Try it: Each line of the data holding "Given" should be found and copied.

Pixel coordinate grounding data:
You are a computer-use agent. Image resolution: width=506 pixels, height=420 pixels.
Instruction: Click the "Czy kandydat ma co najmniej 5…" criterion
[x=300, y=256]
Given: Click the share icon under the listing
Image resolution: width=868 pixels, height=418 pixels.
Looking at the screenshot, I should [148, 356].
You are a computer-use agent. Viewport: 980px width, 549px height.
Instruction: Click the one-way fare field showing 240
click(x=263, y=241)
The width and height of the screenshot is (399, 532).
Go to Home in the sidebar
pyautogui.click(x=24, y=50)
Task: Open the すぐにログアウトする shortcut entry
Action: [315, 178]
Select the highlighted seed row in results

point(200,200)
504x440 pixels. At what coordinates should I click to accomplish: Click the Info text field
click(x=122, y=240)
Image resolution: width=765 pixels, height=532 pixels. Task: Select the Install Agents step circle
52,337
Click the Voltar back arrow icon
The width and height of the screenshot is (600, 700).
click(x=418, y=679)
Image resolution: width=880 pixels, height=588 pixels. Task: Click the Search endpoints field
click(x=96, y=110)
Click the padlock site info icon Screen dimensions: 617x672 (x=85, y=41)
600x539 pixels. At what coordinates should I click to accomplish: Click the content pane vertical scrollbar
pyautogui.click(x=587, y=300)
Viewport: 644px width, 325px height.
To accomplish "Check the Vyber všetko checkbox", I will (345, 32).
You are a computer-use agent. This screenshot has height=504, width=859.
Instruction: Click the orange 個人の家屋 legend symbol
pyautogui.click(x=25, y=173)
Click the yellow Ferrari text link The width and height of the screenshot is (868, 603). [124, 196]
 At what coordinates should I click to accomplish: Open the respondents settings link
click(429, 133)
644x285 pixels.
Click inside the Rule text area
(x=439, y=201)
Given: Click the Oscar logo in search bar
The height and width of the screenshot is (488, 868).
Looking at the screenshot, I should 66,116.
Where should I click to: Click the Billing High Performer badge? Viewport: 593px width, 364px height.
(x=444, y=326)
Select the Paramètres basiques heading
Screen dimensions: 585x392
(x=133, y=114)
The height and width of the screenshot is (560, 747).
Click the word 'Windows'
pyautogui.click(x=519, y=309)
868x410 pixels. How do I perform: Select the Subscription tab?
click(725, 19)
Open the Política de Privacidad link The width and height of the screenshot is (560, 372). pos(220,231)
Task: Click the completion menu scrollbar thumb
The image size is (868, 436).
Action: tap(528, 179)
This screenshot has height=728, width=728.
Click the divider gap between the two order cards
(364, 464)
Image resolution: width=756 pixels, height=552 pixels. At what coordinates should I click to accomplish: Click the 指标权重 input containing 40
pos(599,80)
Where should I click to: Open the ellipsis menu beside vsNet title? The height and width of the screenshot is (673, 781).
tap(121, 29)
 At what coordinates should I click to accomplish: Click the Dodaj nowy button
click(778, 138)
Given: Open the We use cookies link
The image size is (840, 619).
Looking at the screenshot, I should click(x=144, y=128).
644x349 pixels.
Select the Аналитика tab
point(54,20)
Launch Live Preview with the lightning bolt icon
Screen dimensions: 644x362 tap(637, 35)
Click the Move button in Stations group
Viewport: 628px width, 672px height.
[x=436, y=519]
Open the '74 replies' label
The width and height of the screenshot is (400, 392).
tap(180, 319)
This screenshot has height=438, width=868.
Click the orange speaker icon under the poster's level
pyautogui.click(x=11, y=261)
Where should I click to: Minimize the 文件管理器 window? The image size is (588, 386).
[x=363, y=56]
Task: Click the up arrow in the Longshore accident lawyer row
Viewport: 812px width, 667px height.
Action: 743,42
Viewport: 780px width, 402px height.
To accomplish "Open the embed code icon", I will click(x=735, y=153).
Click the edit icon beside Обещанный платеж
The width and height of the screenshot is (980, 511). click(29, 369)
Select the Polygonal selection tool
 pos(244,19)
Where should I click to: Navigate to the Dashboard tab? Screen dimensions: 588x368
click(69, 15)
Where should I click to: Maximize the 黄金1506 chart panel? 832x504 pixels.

Response area:
Given: Click the share icon under the listing
Given: Click the Oscar logo in search bar
Given: Open the We use cookies link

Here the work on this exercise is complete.